Stored data
_ _ _

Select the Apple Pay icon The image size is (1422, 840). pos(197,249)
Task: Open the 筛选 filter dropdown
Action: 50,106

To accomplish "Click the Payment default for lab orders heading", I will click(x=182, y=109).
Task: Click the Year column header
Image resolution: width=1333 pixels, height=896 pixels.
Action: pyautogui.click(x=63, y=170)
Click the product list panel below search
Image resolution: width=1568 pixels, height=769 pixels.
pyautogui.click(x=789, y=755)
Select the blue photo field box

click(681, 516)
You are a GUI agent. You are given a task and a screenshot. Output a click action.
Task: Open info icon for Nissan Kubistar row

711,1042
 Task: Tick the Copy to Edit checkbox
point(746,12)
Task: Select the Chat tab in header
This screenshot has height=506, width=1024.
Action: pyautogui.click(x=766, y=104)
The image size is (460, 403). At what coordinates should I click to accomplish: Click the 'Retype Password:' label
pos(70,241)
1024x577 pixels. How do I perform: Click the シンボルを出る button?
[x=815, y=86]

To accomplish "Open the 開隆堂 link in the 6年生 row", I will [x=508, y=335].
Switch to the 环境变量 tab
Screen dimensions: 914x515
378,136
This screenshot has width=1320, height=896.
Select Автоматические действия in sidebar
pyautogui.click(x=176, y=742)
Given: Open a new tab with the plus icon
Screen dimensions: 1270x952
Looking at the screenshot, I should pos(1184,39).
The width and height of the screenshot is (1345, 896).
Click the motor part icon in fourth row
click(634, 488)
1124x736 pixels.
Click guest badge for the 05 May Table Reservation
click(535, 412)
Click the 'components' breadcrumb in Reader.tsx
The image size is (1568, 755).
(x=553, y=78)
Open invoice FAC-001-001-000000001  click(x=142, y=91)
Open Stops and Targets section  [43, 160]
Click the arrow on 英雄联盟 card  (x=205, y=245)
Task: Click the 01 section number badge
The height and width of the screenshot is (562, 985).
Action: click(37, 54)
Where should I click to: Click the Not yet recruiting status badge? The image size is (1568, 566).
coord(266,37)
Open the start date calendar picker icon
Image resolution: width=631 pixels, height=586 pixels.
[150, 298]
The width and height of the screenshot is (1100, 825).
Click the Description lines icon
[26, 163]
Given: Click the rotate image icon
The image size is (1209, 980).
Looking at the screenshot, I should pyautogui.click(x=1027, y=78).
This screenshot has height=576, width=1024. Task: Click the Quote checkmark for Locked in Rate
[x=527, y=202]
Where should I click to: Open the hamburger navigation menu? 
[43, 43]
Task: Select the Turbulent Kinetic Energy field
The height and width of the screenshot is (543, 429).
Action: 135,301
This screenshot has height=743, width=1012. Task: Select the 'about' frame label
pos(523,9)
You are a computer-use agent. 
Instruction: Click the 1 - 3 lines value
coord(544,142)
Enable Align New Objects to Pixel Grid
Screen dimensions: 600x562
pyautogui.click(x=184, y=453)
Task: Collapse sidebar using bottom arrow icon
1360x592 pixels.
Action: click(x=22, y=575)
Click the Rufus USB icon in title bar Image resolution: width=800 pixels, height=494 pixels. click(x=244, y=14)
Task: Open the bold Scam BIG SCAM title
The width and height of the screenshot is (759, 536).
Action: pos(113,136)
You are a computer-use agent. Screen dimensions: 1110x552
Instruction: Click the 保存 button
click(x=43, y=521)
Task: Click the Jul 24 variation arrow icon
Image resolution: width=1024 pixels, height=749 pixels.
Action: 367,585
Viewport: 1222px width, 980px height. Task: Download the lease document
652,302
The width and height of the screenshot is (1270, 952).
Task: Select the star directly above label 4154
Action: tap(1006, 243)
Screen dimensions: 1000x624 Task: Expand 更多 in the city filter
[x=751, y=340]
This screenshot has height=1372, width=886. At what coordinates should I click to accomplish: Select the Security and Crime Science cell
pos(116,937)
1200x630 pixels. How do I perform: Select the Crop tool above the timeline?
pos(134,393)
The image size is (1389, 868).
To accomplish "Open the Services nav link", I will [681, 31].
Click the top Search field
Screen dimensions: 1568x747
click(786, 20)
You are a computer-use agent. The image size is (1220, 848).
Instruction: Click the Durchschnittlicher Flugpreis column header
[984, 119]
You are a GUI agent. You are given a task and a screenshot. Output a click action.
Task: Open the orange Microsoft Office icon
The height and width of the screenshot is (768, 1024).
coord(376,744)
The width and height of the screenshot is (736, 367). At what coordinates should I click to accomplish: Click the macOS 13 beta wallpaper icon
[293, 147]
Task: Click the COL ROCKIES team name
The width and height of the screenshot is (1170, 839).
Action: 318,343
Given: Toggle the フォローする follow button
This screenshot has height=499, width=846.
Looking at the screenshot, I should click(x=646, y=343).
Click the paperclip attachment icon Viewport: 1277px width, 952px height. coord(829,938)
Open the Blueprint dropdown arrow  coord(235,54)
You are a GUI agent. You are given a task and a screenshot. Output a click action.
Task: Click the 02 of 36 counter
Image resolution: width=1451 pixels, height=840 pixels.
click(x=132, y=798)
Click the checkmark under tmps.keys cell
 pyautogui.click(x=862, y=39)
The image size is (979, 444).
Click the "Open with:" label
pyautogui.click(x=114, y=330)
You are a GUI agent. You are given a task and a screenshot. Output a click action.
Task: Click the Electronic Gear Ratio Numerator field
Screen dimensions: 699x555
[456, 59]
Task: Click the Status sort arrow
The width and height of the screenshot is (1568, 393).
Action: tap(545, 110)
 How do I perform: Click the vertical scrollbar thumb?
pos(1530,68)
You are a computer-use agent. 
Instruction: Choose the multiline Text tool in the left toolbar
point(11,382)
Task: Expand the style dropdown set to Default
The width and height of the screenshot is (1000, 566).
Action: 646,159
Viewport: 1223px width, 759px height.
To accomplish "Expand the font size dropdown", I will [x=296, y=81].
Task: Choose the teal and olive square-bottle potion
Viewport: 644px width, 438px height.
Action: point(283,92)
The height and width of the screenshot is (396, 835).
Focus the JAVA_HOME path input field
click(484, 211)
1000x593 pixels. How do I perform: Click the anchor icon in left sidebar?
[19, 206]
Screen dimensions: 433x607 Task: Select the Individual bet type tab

_ _ _

Your answer should be a number alone, please: the count of lines in the listing where the word "section" appears.

2